Na perspectiva de Rosado Nunes, na tentativa de desconstruir o determinismo biológico, o pensamento feminista encontrou na religião um de seus principais adversários, uma vez que as religiões trazem de maneira explícita ou implícita em sua prática institucional e histórica, uma visão antropológica que estabelece e delimita os papéis masculinos e femininos. O fundamento dessa visão, segundo a autora, encontra-se em uma ordem não humana, não histórica, e, portanto, imutável e indiscutível, tomando a forma de dogmas. Reflexos das sociedades nas quais emergiram, as religiões espelham sua ordem de valores, que reproduzem em seu discurso, sob o manto da revelação divina. Por isso, o lugar reservado às mulheres, conforme essa autora, no discurso e na prática religiosa não foi, e freqüentemente ainda não é, dos mais felizes (Rosado-Nunes, 2005, p. 364).
Já Eliane Moura da Silva (2006) considera o poder das mulheres dentro das igrejas algo real e concreto. Para a autora, os ministérios femininos e as atividades congregacionais, ao mesmo tempo em que servem para segregar as mulheres, também desencadeiam formas alternativas de poder institucional, além de apoio emocional e material mútuo encontrados no espaço que a autora denomina de “comunidades de sexos”. Além disso, as mensagens religiosas desempenham uma função pragmática, por meio das conversões e da reforma dos papéis de gênero, melhoram o convívio dentro do núcleo familiar. Diante das constantes pressões sofridas em torno das diferentes funções e papéis sociais que devem desempenhar enquanto mães, esposas, trabalhadoras, donas de casa e cidadãs, muitas mulheres “optam” por envolver-se em comunidades religiosas tendo-as como fortes elementos de apoio (Silva, 2006: 22).

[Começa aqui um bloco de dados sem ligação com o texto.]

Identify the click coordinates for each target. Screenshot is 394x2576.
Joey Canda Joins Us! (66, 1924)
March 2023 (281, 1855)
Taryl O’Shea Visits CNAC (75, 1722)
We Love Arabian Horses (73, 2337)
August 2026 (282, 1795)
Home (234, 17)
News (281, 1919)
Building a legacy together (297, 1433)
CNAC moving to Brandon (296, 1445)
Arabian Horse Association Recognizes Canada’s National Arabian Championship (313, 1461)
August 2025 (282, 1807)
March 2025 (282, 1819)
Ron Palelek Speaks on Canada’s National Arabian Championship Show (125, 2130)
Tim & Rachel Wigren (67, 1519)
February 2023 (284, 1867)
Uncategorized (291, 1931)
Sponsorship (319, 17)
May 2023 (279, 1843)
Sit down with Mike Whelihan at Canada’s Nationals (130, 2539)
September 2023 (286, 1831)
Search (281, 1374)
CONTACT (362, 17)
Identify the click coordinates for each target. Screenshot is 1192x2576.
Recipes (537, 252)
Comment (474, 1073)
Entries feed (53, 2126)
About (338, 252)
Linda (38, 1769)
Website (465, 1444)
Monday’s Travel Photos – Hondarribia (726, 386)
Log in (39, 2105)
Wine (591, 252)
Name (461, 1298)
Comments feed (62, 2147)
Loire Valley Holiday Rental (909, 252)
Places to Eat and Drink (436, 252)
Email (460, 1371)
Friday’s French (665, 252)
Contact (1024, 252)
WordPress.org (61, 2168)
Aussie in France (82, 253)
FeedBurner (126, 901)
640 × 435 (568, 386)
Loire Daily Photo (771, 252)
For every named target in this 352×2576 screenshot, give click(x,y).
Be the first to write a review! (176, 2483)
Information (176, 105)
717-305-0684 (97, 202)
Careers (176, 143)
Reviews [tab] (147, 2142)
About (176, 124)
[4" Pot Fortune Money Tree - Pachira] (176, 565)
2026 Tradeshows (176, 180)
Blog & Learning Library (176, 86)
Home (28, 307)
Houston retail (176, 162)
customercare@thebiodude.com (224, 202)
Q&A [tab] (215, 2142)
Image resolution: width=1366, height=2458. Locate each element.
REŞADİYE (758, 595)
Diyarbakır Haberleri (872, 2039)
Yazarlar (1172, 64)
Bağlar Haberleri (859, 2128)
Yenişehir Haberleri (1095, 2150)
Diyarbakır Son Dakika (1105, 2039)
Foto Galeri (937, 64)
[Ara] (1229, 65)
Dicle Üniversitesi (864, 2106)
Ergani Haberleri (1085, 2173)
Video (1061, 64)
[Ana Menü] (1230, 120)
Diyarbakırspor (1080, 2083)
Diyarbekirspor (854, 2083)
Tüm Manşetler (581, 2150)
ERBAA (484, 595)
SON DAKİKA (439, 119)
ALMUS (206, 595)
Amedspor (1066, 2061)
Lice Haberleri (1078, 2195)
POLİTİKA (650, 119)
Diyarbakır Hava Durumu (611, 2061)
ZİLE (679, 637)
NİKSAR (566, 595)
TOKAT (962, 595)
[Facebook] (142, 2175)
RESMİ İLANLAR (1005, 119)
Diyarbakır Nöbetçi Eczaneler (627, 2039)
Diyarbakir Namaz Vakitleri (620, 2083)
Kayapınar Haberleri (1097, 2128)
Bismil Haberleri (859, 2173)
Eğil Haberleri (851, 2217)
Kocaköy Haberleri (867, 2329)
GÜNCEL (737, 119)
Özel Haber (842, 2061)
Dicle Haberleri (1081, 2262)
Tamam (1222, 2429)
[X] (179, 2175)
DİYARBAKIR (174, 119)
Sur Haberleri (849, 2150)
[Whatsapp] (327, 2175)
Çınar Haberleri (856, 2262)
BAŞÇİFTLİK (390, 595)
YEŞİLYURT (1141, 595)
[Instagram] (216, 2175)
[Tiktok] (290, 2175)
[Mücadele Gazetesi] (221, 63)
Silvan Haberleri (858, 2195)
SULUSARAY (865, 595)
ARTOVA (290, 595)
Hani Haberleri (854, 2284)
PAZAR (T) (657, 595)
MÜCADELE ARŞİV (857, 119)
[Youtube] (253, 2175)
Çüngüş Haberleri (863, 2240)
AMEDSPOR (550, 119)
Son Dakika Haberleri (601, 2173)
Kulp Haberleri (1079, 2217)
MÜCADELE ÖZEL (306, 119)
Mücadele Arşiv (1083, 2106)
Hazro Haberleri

Ao estabelecer um diálogo entre gênero e religião Sandra Duarte de Souza (2006) observou que a ascensão pública das mulheres representa uma ameaça, principalmente, no caso das organizações religiosas, onde tem sido cada vez mais crescente a participação das mulheres nas esferas de poder institucional. Ao considerar o caso do “protestantismo histórico”, a autora verificou a presença feminina em lugares anteriormente ocupados somente por homens, como é o caso dos seminários e das faculdades de teologia, bem como a crescente participação feminina em postos antes exclusivamente masculinos, como a posição de bispas, pastoras, presbíteras e diaconisas. Para essa autora, tais mudanças, ainda que lentas, evidenciam um processo de ruptura com a concentração androcêntrica do poder na sociedade (Souza, 2006: 34).
Semelhante tendência foi observada por Maria das Dores Campos Machado (2005) para o caso dos pentecostais. Em análise das principais transformações ocorridas nos últimos 15 anos no sistema de gênero hegemônico no pentecostalismo, a autora demonstra que ocorreram inúmeras transformações nas representações e relações de gênero nesse grupo religioso, com avanços, principalmente, na esfera social, pois a mulher pentecostal ampliou sua participação tanto na igreja como nas atividades políticas por incentivo de suas instituições – ainda que tais atividades fossem, em parte, controladas pelos homens.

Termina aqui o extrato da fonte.